The director dominates throughout, acting a bit like a mom with her kids, but she has many details to offer, leading to a very conversational session with plenty of educational moments on filmmaking, even covering some tricks of the trade.

Gold (Anchor Bay Home Entertainment, rated R, 120 minutes, 2.40:1 aspect ratio, $39.99) — A potentially exciting thrill ride into the cut-throat world of precious metals prospecting from director Stephen Gaghan never panned out at the box office last year, but it hopes to strike gold (I couldn’t resist) with home theater viewers.

Loosely based on the real-life story of the Bre-X mining scandal of 1993, the opus finds Matthew McConaughey offering a frantic performance as the balding, pot-bellied schmuck Kenny Wells (a character adapted from the real gold digger David Walsh).

His new venture with geologist Michael Acosta (actor Edgar Ramírez, based on the real Michael de Guzman) to tap into an Indonesian gold mine turned into a misguided business opportunity that ultimately fleeced investors.

Despite strong performances by Mr.
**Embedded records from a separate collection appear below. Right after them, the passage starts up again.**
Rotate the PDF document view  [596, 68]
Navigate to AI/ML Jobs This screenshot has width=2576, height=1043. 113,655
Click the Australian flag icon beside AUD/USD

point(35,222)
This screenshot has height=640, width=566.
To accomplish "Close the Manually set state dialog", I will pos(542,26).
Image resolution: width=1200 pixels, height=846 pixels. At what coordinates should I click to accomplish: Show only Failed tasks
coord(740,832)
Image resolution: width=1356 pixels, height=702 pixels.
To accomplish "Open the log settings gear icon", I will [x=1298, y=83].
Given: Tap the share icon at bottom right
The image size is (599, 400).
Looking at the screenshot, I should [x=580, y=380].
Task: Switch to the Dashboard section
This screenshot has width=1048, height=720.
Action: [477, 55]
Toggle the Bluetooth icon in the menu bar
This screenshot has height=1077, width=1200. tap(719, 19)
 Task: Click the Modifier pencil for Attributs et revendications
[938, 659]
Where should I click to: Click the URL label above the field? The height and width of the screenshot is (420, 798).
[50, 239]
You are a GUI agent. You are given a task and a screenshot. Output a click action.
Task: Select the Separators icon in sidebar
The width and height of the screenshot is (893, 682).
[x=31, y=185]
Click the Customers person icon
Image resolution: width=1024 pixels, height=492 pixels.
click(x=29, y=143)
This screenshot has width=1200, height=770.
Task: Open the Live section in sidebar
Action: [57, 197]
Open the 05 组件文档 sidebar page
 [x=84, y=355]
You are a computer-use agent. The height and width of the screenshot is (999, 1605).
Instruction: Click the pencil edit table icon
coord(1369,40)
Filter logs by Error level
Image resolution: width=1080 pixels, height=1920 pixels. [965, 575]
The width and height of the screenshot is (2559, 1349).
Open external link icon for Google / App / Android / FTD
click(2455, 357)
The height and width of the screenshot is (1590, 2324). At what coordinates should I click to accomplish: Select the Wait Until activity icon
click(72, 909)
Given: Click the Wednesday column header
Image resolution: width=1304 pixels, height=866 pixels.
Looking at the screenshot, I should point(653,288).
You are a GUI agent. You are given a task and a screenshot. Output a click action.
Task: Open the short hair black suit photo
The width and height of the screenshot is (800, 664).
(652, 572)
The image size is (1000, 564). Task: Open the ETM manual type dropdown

McConaughey, supported by Bryce Dallas Howard as his long-suffering girlfriend Kay and Mr. Ramírez, the movie sputters and lumbers along for over two hours with a plodding script. The film never attains the intrigue or delightful scheming of “The Wolf of Wall Street,” “The Big Short” or “Glengarry Glen Ross.”

The digital transfer does keep the eyes wide open to focus on Academy Award-winning cinematographer Robert Elswit’s expansive river shots and lush forested landscapes that provide plenty of visual splendor.

Best extras: OK, I get it, after watching 12 minutes of featurettes, I am now convinced by the cast and crew that Mr. McConaughey is an acting god.

Now, here’s a new spin for this reviewer. I suggest watching the movie with Mr. Gaghan’s optional commentary track first to understand the director’s vision, which was often muddled in the final product.

If you survive, go back and watch the movie again for a much more satisfying and knowledgeable experience.